◆ **THE TASKS**
• 1. Reproduce the interview passage on Toronto's tech sector in full, word for word.
• 2. Convert everything in the entries from the line containing "228x138 pixels." down to the line containing "Action: coord(1017,692)", both included, into a numbered list of those lines alone, omitting blank lines.

◆ **EXTRACT TO READ**
I’ve been entrenched in it for so long that it’s truly amazing to take a step back and realize how far we’ve come as a country, and it’s completely validated the notion that the city is more than friendly faces and an e-sports scene — it’s the next global tech destination, and it’s absolutely here to stay.

What areas is Toronto a leader in?

An exciting trend that aligns with Facebook’s decision to plant a flag in Toronto is the emergence of competencies within “deep tech” — we’re talking about AI, blockchain, AR/VR and, most recently, cybersecurity. Canadians have a special ability to maintain a keen eye on dual focal points, advancing business priorities and ensuring advancements positively impact people’s lives. This duality has contributed to some of the best-equipped talent in the world for deep tech avenues.

Can tech meaningfully add to Canada’s economy?

Absolutely! Clearco is a great example. We started in 2015. We are now at more than 500 employees with the majority of our workforce based in Canada. Where there is growth, there are jobs, which is a crucial kickstarter for our economy and ability to support home-grown entrepreneurs and native startups.

Has Canada’s immigration policies helped Toronto become a hub?

Yes! Canada offers such a stellar environment to explore entrepreneurial endeavors thanks to our friendly policies and startup visa program. It’s no wonder companies want to do business with Canadians, it’s a welcoming, accepting, inclusive environment.

Overall, our strength is in our diversity. Nearly 50 per cent of Toronto’s residents were born outside the country in 2016, and has no doubt risen since then. There is so much talent worldwide that has been captured by Canada, it’s truly a unique part of our Canadian fabric.

Can you describe Toronto’s “tech ecosystem”? How do companies feed off each other?

The ecosystem is absolutely life-changing, and it truly feels like a tight-knit network even as it expands. It feels more like a family, everyone looks out for each other and we share a talent pool, so there is always a healthy level of friendly competition. This pushes companies to be forward-thinking and progressive in their workplace culture and hiring practices.

◆ **EXTRACTED ENTRIES**
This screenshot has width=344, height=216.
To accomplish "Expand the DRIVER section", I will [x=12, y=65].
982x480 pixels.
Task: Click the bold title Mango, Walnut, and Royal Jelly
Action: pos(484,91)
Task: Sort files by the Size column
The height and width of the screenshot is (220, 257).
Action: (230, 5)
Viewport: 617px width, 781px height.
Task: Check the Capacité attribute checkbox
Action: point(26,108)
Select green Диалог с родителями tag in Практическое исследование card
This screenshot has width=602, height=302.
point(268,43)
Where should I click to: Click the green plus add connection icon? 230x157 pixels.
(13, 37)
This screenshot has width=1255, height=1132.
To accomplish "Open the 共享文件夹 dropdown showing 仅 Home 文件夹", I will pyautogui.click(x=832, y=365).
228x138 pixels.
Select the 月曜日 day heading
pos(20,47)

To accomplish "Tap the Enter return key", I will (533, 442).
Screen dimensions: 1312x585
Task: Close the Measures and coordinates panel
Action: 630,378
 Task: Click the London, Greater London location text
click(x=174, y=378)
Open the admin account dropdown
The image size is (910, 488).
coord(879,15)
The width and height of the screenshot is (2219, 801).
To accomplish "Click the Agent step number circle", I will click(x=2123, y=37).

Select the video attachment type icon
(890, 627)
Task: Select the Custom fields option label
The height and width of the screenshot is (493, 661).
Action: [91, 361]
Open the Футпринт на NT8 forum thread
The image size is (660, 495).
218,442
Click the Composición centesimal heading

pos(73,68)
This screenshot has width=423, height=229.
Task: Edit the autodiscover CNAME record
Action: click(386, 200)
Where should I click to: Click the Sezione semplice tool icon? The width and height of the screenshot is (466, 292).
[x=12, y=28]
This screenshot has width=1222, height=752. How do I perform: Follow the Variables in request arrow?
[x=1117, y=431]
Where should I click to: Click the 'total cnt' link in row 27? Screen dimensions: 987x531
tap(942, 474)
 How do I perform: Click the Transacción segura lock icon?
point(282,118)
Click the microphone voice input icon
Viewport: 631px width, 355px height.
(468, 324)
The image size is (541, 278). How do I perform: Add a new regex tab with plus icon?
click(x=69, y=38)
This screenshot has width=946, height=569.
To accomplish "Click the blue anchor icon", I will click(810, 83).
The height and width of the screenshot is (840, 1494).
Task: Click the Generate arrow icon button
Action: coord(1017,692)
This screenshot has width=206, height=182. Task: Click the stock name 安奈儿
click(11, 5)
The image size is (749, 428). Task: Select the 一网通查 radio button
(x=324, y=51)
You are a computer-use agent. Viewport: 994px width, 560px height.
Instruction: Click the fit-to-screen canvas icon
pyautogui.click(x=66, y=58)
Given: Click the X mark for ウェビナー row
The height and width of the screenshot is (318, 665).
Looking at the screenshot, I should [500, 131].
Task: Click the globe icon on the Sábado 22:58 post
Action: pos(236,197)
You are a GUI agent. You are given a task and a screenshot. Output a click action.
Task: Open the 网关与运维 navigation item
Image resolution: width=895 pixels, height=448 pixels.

◆ **WORKED SOLUTIONS**
• 1.
I’ve been entrenched in it for so long that it’s truly amazing to take a step back and realize how far we’ve come as a country, and it’s completely validated the notion that the city is more than friendly faces and an e-sports scene — it’s the next global tech destination, and it’s absolutely here to stay.

What areas is Toronto a leader in?

An exciting trend that aligns with Facebook’s decision to plant a flag in Toronto is the emergence of competencies within “deep tech” — we’re talking about AI, blockchain, AR/VR and, most recently, cybersecurity. Canadians have a special ability to maintain a keen eye on dual focal points, advancing business priorities and ensuring advancements positively impact people’s lives. This duality has contributed to some of the best-equipped talent in the world for deep tech avenues.

Can tech meaningfully add to Canada’s economy?

Absolutely! Clearco is a great example. We started in 2015. We are now at more than 500 employees with the majority of our workforce based in Canada. Where there is growth, there are jobs, which is a crucial kickstarter for our economy and ability to support home-grown entrepreneurs and native startups.

Has Canada’s immigration policies helped Toronto become a hub?

Yes! Canada offers such a stellar environment to explore entrepreneurial endeavors thanks to our friendly policies and startup visa program. It’s no wonder companies want to do business with Canadians, it’s a welcoming, accepting, inclusive environment.

Overall, our strength is in our diversity. Nearly 50 per cent of Toronto’s residents were born outside the country in 2016, and has no doubt risen since then. There is so much talent worldwide that has been captured by Canada, it’s truly a unique part of our Canadian fabric.

Can you describe Toronto’s “tech ecosystem”? How do companies feed off each other?

The ecosystem is absolutely life-changing, and it truly feels like a tight-knit network even as it expands. It feels more like a family, everyone looks out for each other and we share a talent pool, so there is always a healthy level of friendly competition. This pushes companies to be forward-thinking and progressive in their workplace culture and hiring practices.

• 2.
1. 228x138 pixels.
2. Select the 月曜日 day heading
3. pos(20,47)
4. To accomplish "Tap the Enter return key", I will (533, 442).
5. Screen dimensions: 1312x585
6. Task: Close the Measures and coordinates panel
7. Action: 630,378
8.  Task: Click the London, Greater London location text
9. click(x=174, y=378)
10. Open the admin account dropdown
11. The image size is (910, 488).
12. coord(879,15)
13. The width and height of the screenshot is (2219, 801).
14. To accomplish "Click the Agent step number circle", I will click(x=2123, y=37).
15. Select the video attachment type icon
16. (890, 627)
17. Task: Select the Custom fields option label
18. The height and width of the screenshot is (493, 661).
19. Action: [91, 361]
20. Open the Футпринт на NT8 forum thread
21. The image size is (660, 495).
22. 218,442
23. Click the Composición centesimal heading
24. pos(73,68)
25. This screenshot has width=423, height=229.
26. Task: Edit the autodiscover CNAME record
27. Action: click(386, 200)
28. Where should I click to: Click the Sezione semplice tool icon? The width and height of the screenshot is (466, 292).
29. [x=12, y=28]
30. This screenshot has width=1222, height=752. How do I perform: Follow the Variables in request arrow?
31. [x=1117, y=431]
32. Where should I click to: Click the 'total cnt' link in row 27? Screen dimensions: 987x531
33. tap(942, 474)
34.  How do I perform: Click the Transacción segura lock icon?
35. point(282,118)
36. Click the microphone voice input icon
37. Viewport: 631px width, 355px height.
38. (468, 324)
39. The image size is (541, 278). How do I perform: Add a new regex tab with plus icon?
40. click(x=69, y=38)
41. This screenshot has width=946, height=569.
42. To accomplish "Click the blue anchor icon", I will click(810, 83).
43. The height and width of the screenshot is (840, 1494).
44. Task: Click the Generate arrow icon button
45. Action: coord(1017,692)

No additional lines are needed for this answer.